[PROVIDED PASSAGE]:
——
The information-gathering and analysis divisions of intelligence agencies are intensely political organizations. Instead of the ideal of dispassionate, accurate evaluation of facts, what one actually encounters inside such groups is a sharply competitive business in which final reports are often shaped as much by the policies of the administration in power as they are by the underlying reality of any given situation. Bureaucratic infighting and even domestic partisan debates play a very substantial role in the creation of intelligence analyses.
36
During the cold war years the CIA and army intelligence often selectively enlisted those persons abroad who confirmed those agencies' vision of what U.S. strategy in Europe should be. At the same time they purged other analysts, including highly trained Americans of impeccable reputations, who challenged those assumptions. These personnel decisions seem to have been motivated primarily by a desire for institutional orthodoxy, not by the actuality of Soviet behavior of the day.
——
[DATA]:
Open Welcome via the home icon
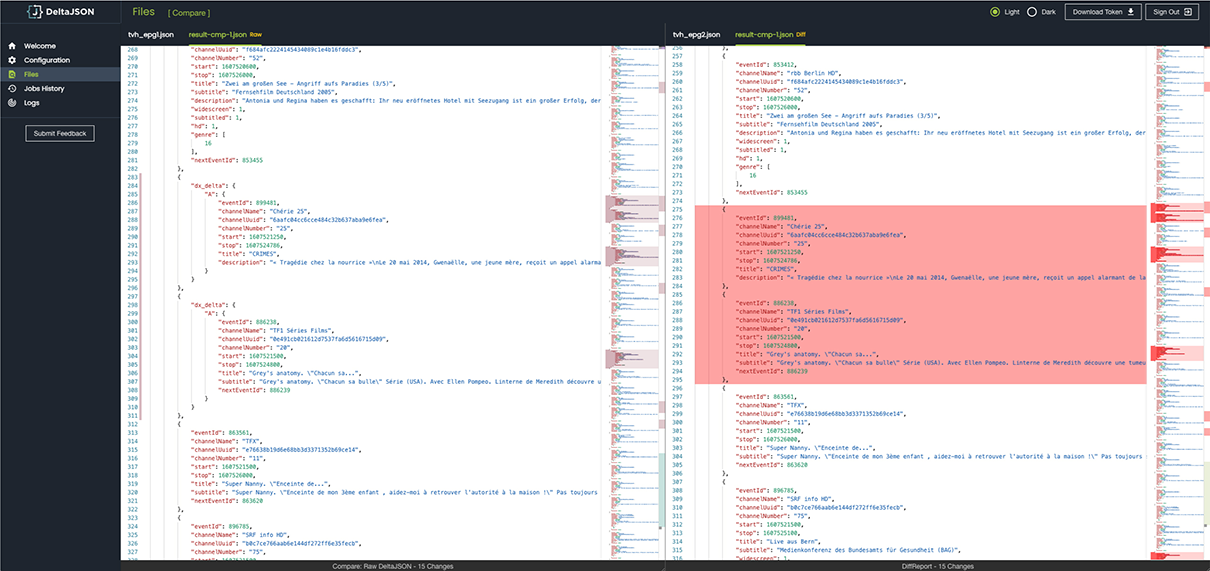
——
[REQUIRED TASKS]:
[A] Answer these questions from the passage on intelligence agencies, one answer per line, marked (i), (ii) and (iii).
(i) Besides the underlying reality of a situation, what shapes final reports as much?
(ii) Which organizations selectively enlisted persons abroad during the cold war years?
(iii) What does the passage say primarily motivated the personnel decisions?
[B] In the passage on intelligence agencies, take the part that opens with the words containing "The information-gathering and" and closes with "of intelligence analyses.". Write it out again with "intensely" swapped for "deeply".
[C] Pick up the passage on intelligence agencies after its last sentence and carry it further.

[RESPONSES FOR EACH TASK]:
[A]
(i) The policies of the administration in power
(ii) The CIA and army intelligence
(iii) A desire for institutional orthodoxy

[B]
The information-gathering and analysis divisions of intelligence agencies are deeply political organizations. Instead of the ideal of dispassionate, accurate evaluation of facts, what one actually encounters inside such groups is a sharply competitive business in which final reports are often shaped as much by the policies of the administration in power as they are by the underlying reality of any given situation. Bureaucratic infighting and even domestic partisan debates play a very substantial role in the creation of intelligence analyses.

[C]
Information and analysis that reinforced the dominant preconceptions of the day almost always received a far more sympathetic reception in Washington than news that ran counter to those beliefs. Thus General Clay's (and Gehlen's) alarms about the Red Army in early 1948 counted for more in U.S. national security circles than the reality that the USSR had significantly reduced its troop strength in Europe, in large part because Clay's war scare confirmed the American leaders' worst suspicions concerning the USSR.

Entrepreneurs such as General Gehlen, John Valentine Grombach,
and their various rivals have historically been able to manipulate this situation to their own advantage, sometimes for years at a time. Gehlen, above all, proved to be the master at playing to the audience of American national security experts. By shaping the data that shaped global decisions, he played an indirect yet substantial role in world events. His support for a relentlessly hostile cold war against the USSR, together with the success he enjoyed in undermining his critics, has left a durable mark on European history.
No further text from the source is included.